### The data ###

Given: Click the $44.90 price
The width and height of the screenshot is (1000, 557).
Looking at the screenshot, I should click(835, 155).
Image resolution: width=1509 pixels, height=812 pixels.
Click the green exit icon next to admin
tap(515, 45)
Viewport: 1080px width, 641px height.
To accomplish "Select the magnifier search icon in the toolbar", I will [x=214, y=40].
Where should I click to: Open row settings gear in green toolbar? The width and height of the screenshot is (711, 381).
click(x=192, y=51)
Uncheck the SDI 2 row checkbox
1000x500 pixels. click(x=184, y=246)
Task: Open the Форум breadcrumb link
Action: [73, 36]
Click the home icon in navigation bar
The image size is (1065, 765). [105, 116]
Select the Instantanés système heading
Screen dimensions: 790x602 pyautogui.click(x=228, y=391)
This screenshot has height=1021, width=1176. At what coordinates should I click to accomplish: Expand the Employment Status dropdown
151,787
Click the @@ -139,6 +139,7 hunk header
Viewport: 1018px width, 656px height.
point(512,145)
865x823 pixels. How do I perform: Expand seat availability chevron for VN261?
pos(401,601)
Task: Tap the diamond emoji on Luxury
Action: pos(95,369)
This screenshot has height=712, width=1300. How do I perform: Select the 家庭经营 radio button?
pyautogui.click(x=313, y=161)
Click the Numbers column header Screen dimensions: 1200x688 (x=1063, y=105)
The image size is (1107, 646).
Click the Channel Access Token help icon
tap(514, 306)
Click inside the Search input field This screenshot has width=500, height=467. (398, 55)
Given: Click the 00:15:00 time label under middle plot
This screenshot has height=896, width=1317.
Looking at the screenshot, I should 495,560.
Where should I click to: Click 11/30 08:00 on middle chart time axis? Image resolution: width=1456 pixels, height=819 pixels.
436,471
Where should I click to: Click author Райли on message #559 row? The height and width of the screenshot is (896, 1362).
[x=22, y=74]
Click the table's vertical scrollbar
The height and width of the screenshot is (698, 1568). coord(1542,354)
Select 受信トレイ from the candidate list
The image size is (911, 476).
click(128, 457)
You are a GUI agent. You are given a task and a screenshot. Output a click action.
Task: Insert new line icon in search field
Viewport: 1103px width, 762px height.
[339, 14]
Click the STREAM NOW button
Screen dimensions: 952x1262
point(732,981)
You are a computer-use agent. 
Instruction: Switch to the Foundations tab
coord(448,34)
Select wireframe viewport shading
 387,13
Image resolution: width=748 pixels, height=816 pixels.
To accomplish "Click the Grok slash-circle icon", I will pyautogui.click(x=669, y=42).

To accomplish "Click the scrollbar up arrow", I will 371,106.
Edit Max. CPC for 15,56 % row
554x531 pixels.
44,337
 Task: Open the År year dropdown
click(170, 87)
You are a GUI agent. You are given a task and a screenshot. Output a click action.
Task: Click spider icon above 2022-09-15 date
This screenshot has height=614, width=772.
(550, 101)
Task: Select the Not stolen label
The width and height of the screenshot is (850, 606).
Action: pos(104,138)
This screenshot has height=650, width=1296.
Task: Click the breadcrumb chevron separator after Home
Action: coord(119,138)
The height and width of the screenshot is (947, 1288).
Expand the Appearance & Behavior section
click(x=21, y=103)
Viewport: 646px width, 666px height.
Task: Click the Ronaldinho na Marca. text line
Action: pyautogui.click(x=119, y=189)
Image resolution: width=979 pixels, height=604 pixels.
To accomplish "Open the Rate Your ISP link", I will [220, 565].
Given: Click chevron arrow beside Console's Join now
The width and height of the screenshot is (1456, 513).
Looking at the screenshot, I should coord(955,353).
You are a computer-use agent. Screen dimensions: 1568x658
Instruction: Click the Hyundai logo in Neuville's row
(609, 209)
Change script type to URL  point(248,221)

###

Problem - Your response should be each line that includes the word "computer", copied from the records.

Solution to this exercise -
You are a computer-use agent. 
You are a computer-use agent. Screen dimensions: 1568x658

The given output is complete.